The prophets’ writings (such as those found in Ezekiel and Isaiah) are filled to overflowing with visions and elements of God’s majesty and sovereignty. The New Testament story begins with God’s display of greatness. Glory to God in the highest, the angels sang above the shepherds' field. And on earth peace to men on whom his favor rests.  Jesus' ministry was filled with miracles, His death resulted in the darkening of the sky, an earthquake, the tearing of the veil in the temple, and the opening of graves; the occupants of those graves filled again with life. Three days later He returned from the grave Himself, fully alive.  Forty days after that, He ascended before witnesses just outside of Jerusalem.
This same Jesus revealed Himself to John, His beloved disciple, approximately 40 years later in what has become known as John's Revelation. John's description of the Christ is much like those of Ezekiel and Isaiah in detail.
His feet were like bronze glowing in a furnace, and his voice was like the sound of rushing waters…When I saw him, I fell at his feet as though dead. Then he placed his right hand on me and said: “Do not be afraid. I am the First and the Last. I am the Living One; I was dead and behold I am alive for ever and ever! And I hold the keys of death and Hades.”
God displayed his power and will to Paul on the road to Damascus and, at some point, took the apostle (or so theologians believe it was Paul) to “the third heaven.”  Is it any wonder then that Paul wrote:
Oh, the depth of the riches of the wisdom and knowledge of God!
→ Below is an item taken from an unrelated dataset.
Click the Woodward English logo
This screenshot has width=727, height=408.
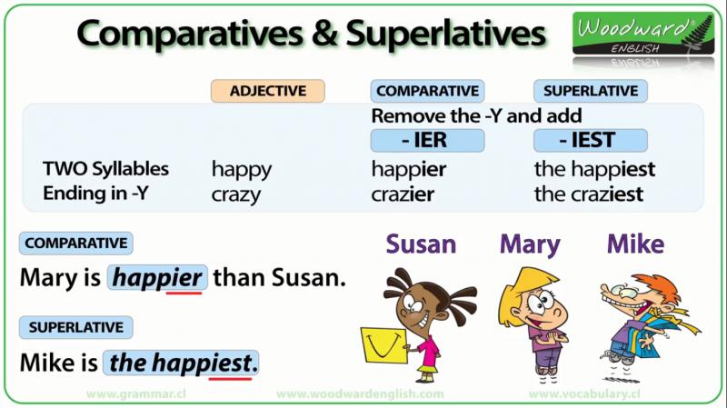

How Unsearchable his judgments and his paths beyond tracing out. Who has known the mind of the Lord? Or who has been his counselor? Who has ever given to God that God should repay him? For from him and through him and to him are all things. To him be the glory forever!
How Great is Our God!
And is it any wonder then that Chris Tomlin penned his words in tribute to the greatness of God? Or that even with the sheer beauty and imagery of the lyrics and the Scriptures, we cannot come close to knowing… to understanding… to reaching the full definition of His greatness.
Perhaps none of us, really, are ready to know just how wonderful God truly is."